== Entries shown ==

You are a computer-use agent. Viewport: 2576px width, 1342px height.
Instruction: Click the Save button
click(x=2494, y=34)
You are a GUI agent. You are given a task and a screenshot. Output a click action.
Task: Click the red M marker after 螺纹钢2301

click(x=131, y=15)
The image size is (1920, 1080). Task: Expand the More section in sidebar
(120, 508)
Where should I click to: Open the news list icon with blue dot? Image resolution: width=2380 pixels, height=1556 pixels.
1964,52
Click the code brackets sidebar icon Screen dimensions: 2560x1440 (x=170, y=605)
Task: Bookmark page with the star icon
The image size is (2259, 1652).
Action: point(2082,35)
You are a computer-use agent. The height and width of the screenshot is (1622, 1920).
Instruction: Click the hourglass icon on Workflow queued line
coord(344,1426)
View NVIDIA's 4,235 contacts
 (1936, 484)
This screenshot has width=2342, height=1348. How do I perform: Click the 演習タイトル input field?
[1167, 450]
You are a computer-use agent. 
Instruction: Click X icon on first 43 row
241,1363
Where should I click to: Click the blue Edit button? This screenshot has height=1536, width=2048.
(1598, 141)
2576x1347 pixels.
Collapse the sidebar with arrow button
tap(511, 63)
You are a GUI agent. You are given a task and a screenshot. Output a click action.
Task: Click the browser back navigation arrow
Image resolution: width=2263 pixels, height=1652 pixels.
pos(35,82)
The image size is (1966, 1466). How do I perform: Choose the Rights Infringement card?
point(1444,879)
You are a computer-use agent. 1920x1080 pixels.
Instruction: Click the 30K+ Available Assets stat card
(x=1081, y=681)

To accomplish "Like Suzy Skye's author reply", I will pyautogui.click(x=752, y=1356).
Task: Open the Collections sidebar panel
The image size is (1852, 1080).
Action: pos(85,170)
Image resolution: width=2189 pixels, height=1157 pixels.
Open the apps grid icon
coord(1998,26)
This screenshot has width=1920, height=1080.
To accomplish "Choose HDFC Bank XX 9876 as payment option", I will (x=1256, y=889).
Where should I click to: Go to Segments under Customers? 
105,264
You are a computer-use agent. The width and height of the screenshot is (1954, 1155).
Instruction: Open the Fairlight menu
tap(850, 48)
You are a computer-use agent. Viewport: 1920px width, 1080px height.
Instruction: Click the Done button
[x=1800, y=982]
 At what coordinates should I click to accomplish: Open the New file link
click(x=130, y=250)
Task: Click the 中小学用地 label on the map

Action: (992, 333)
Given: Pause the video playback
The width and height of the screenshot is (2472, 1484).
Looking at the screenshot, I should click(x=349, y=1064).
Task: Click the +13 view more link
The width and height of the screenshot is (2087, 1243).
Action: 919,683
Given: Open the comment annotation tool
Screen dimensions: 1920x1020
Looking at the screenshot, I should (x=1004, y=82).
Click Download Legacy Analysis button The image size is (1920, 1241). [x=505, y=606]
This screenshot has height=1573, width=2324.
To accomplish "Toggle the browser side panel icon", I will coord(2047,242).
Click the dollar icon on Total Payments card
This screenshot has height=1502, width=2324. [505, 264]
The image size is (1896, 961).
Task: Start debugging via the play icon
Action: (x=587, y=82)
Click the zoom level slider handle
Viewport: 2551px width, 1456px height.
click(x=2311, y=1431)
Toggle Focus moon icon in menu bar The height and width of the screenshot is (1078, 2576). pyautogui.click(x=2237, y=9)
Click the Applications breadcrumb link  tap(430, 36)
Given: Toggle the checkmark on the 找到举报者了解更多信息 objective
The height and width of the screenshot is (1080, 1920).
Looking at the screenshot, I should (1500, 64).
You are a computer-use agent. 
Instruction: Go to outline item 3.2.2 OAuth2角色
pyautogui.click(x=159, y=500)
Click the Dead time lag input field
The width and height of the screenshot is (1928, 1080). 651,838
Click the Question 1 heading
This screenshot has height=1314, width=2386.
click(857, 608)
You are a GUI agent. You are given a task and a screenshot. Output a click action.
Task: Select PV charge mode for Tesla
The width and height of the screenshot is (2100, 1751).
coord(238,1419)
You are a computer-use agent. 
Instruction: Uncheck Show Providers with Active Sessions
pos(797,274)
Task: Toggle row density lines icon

== Problem requirements ==
Copy the lines above that hold the word "will".

== Result ==
To accomplish "Like Suzy Skye's author reply", I will pyautogui.click(x=752, y=1356).
To accomplish "Choose HDFC Bank XX 9876 as payment option", I will (x=1256, y=889).
To accomplish "Toggle the browser side panel icon", I will coord(2047,242).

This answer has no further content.